Because the whole carpet cloak is equivalent to a PEC/PMC sheet, the observer above the sheet can’t differentiate the cloak from the PEC/PMC sheet. However, if the carpet cloak isn’t sitting on a PEC/PMC sheet, for example, hanging in the air, only from the direction paralleling the PEC/PMC sheet will the observer not see the cloak. He will see a levitating PEC/PMC slice from other directions. This indicates the carpet cloak is equivalent to a one-directional cloak for hiding isolate objects.
Recently, a full-parameter of such one-dimensional cloak is realized with homogeneous metamaterials (Figure 7e) [67]. Unlike the simplified cloaks, it is approximation-free, which is a substantial improvement on the scattering suppression. In this cloak, double-side SRRs are utilized to couple to μy (μy < 1) and εz (εz > 1), and corrugations to provide μx (μx > 1). This cloak shows the good performance promised by transformation optics at frequency of 10.2 GHz. Due to the magnetic resonant elements, the cloak is still limited to a narrow band.
3.3 From unidirectional cloak to multi-directional and omnidirectional, broadband, and polarization-insensitive practical cloak: removing the phase preservation requirement
To achieve a practical cloak, omnidirectivity (multi-directivity), broad band, and polarization-insensitivity are very important. Strategies based on linear coordinate transformation can be further developed to get omnidirectional cloaking performance [68–70]. Therefore, an omnidirectional cloak composed of homogeneous materials, providing convenience for large scale industrial fabrication, becomes a possibility. Chen and Zheng proposed such a polygonal cloak, wherein the cloak is divided into several segments, which can be grouped into two types (region I and region II), and in each segment a linear coordinate transformation is applied along axis of its own coordinates (Figures 8a–8b) [68]. As the concealed region (the white area in Figure 8b) in the physical space is transformed from an ultra small one (the white area in Figure 8a) in the virtual space, objects hidden in this region are hard to see by naked eyes. However, because the parameters of region I in the physical space are very extreme, it is still very difficult to realize this cloak. One solution is to simplify the cloak by removing the region I medium and only using region II medium. This simplified cloak is therefore composed of only one anisotropic material (Figure 8c). The omnidirectional performance of the ideal cloak is sacrificed with this simplification. By utilizing calcite, a natural anisotropic material, a multi-directional TM-polarization visible light cloak working for six incident directions is obtained (Figure 8e). As anisotropic material is required in this cloak, it works for only one polarization.
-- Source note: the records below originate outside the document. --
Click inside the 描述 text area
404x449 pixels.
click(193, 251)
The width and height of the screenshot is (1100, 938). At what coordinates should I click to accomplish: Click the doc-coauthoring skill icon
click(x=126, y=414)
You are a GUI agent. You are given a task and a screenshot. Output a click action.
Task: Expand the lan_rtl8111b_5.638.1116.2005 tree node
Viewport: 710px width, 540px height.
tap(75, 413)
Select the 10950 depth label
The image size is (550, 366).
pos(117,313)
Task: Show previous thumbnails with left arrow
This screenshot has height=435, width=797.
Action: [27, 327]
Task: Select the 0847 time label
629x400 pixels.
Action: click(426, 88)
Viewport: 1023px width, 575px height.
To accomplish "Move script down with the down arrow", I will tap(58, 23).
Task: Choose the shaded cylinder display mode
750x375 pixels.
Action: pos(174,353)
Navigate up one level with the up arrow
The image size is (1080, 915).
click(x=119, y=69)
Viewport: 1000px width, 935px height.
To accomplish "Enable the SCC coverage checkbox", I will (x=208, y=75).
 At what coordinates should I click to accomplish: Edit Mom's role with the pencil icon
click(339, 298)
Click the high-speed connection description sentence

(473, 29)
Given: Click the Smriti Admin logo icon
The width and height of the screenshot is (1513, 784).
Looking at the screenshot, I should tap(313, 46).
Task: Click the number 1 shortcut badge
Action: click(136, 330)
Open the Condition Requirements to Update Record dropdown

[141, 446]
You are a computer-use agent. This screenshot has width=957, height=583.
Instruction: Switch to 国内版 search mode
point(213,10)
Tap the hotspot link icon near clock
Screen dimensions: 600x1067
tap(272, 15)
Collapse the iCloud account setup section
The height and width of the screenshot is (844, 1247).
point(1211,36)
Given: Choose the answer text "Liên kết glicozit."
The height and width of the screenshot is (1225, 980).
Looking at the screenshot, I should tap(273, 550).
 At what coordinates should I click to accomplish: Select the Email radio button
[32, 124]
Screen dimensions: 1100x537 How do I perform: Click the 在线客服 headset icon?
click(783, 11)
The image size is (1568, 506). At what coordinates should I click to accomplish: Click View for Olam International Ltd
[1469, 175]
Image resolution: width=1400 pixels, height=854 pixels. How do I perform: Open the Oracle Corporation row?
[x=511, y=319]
Figure 8. (a)–(b) The scheme of an omnidirectional hexagonal cloak consisting of homogeneous materials. The cloak is divided into several segments, grouped into two types (region I and region II), and in each segment a linear coordinate transformation is applied along axis of its own coordinates. (c) The scheme of a multi-directional polarization-sensitive hexagonal cloak [68]. (d) The scheme of a multi-directional polarization-insensitive hexagonal cloak [71]. (e) A multi-directional, broadband, polarization-sensitive, and large scale practical cloak [68]. (f)–(i) A multi-directional, broadband, polarization-insensitive, and large scale practical cloak [71]. |
To achieve a polarization-insensitive broadband optical cloak, it requires isotropic materials before both electrical and magnetic anisotropic metamaterials can be achieved. As the phase lines in the isotropic materials will be different from those in the anisotropic materials of an ideal cloak, one has to abolish the phase preservation requirement. Indeed, the phase preservation requirement is not necessary in visible light spectrum for the reason that, human eyes are insensitive to the phase and polarization of light [71]. Therefore Chen et al. proposed a broadband stand-free ray-optics cloak, as shown in Figure 8d. Unlike the polarization-sensitive polygonal cloak, wherein the phase lines are not perpendicular to the ray propagation direction, in this natural light cloak the two types of anisotropic parameters are replaced by isotropic ones and therefore the cloaking performance is full polarization. With the aid of homogeneous, isotropic and commonly available materials, such as water, glass and air, a multi-directional polygonal cloak is obtained (Figures 8f–8i). In this cloak, living creatures, such as fish and cat can be hidden in plain sight for several incident directions with broad operational bandwidth. The experiment results show that when the oblique view angle is larger than ±3°, the image distortion is observable. Pushing this cloak further to an omnidirectional one is still a big challenge.
4 Discussion
Besides the transformation optics method, some other cloaking strategies, such as scattering cancellation, ray-optics conformal mapping, and some hybrid methods, have been also developed. These strategies show their specific merits and limitations when designing large scale practical cloaks.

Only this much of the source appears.